Nach der Wiedervereinigung – Der schmale Grat zwischen Denkmal und Neubeginn:
Mit dem Fall der Mauer 1990 änderte sich das Schicksal des Kolosses erneut. Zunächst übernahm die Bundeswehr Teile der Anlage, bevor das Bauwerk unter Denkmalschutz gestellt wurde, um als Mahnmal der NS-Zeit zu dienen. In den folgenden Jahren wurden einzelne Bereiche neu konzipiert: Ein Museum dokumentiert die bewegte Geschichte, ein Teil der Anlage diente als Jugendherberge – zeitweise sogar als größte Jugendherberge Europas – und andere Blöcke wurden in luxuriöse Wohnungen umgewandelt. Diverse Sanierungsprojekte, die den ursprünglichen Traum eines Luxushotels wiederbeleben sollten, scheiterten jedoch letztlich an wirtschaftlichen Schwierigkeiten – zuletzt meldete 2018 ein Sanierungsunternehmen Insolvenz an.

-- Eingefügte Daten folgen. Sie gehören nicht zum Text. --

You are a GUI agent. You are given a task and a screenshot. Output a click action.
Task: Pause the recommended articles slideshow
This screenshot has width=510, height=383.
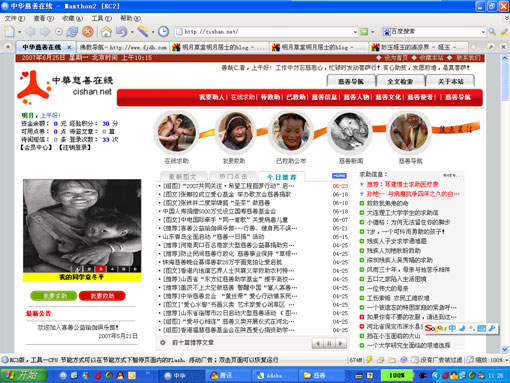pos(329,343)
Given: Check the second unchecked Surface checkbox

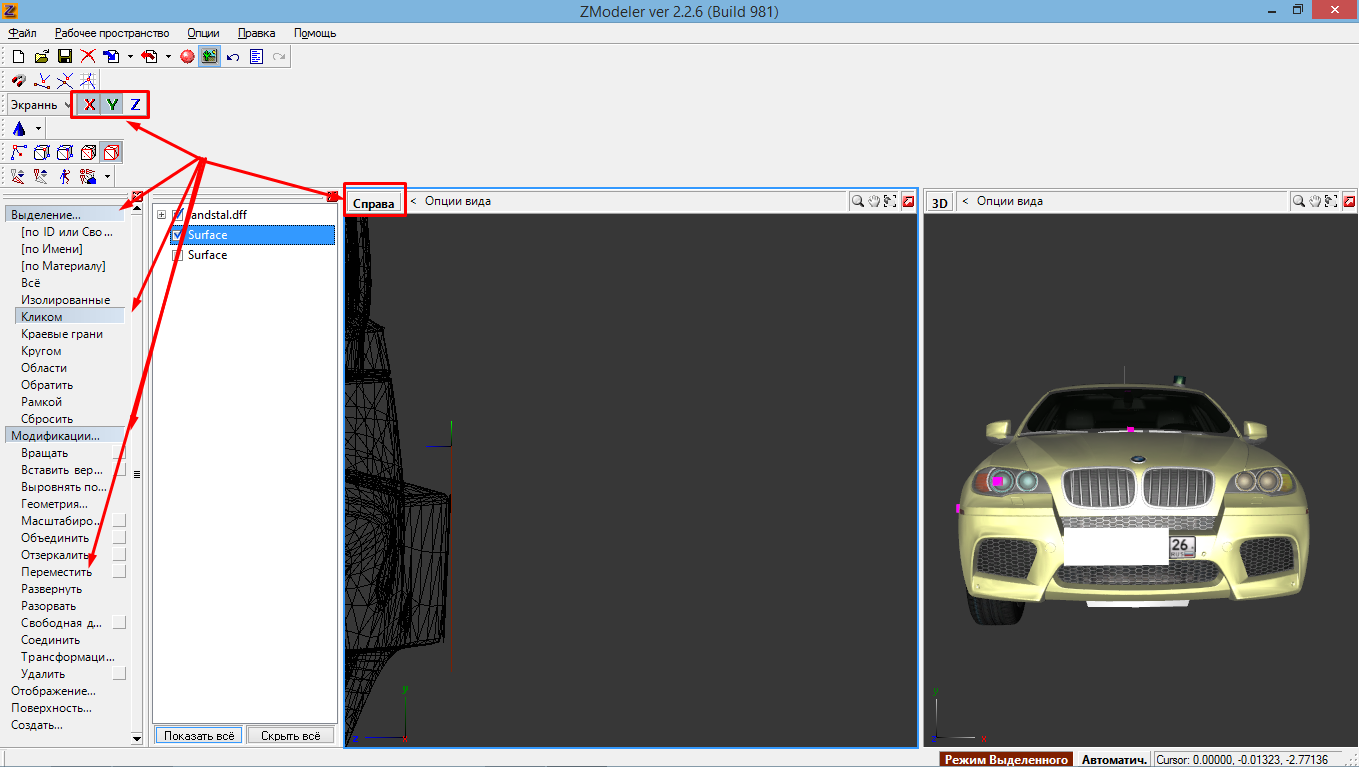Looking at the screenshot, I should 177,255.
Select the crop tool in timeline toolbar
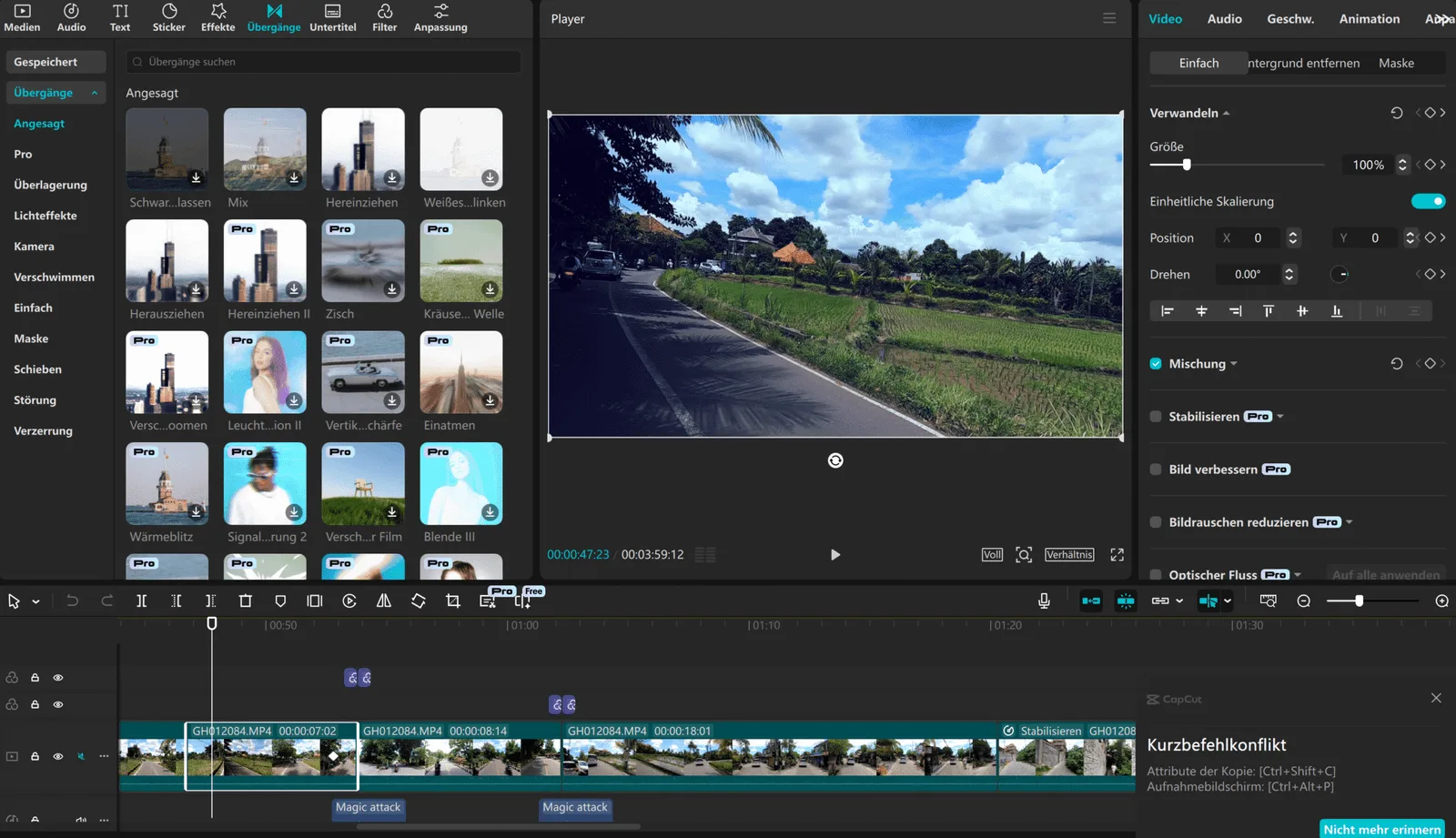Screen dimensions: 1456x838 pos(452,601)
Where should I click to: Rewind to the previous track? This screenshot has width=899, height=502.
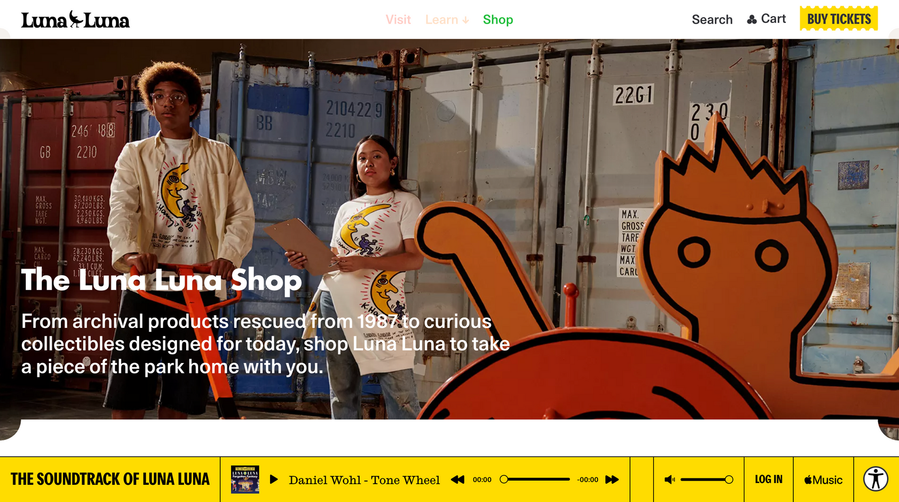point(458,480)
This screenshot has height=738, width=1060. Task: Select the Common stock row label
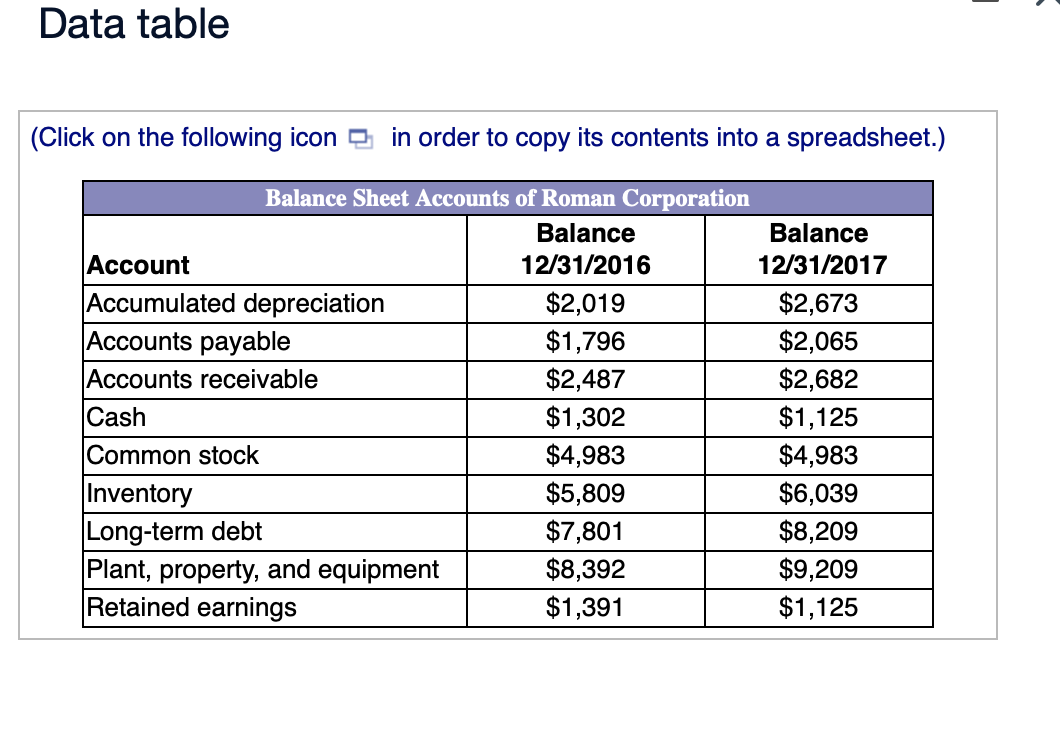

Die wechselvolle Geschichte der Prora reicht von den nationalsozialistischen Ambitionen über den pragmatischen Einsatz im Krieg und der harten Realität des Nachkriegs-Nutzens bis hin zu den Diskussionen und Projekten der Wiedervereinigung. Das Bauwerk bleibt ein eindrucksvolles, aber auch umstrittenes Zeugnis vergangener Zeiten, das immer wieder Fragen aufwirft – ob und wie sich die düstere Vergangenheit in eine lebensfähige Zukunft transformieren lässt.